■ DESCRIPTION OF THE TASK
Down to the last line, retype the records below exactly and skip the pictures.

Stored items from a collection:
• • • • • • •

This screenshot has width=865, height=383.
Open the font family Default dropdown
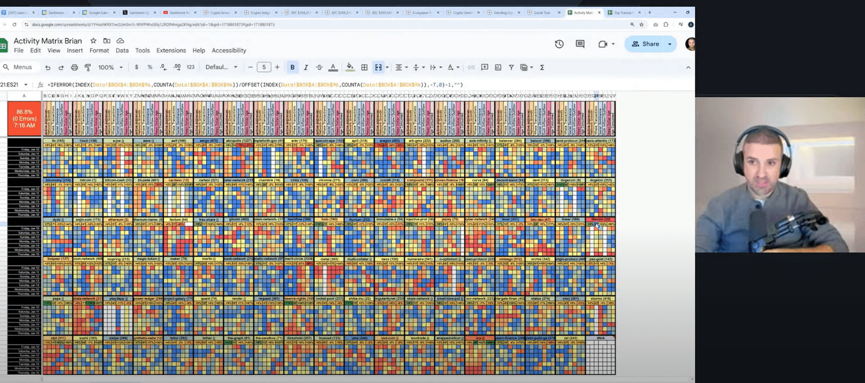221,67
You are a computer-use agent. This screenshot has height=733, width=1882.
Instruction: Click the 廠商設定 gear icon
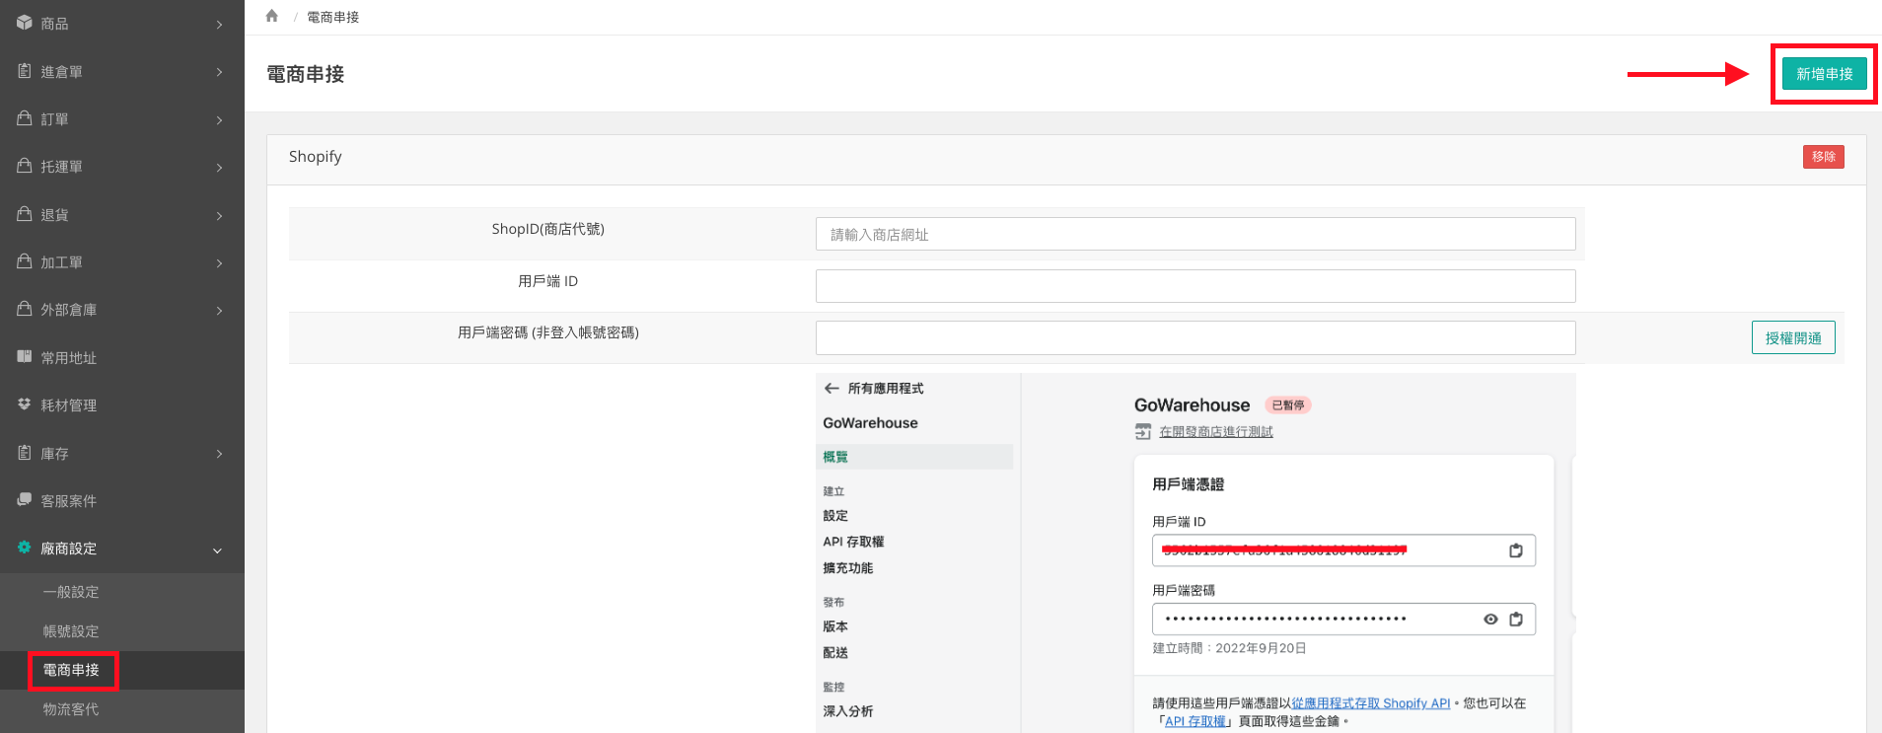tap(25, 548)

• • • • • • •

■ EXERCISE RESULT
This screenshot has width=865, height=383.
Open the font family Default dropdown
221,67
You are a computer-use agent. This screenshot has height=733, width=1882.
Instruction: Click the 廠商設定 gear icon
tap(25, 548)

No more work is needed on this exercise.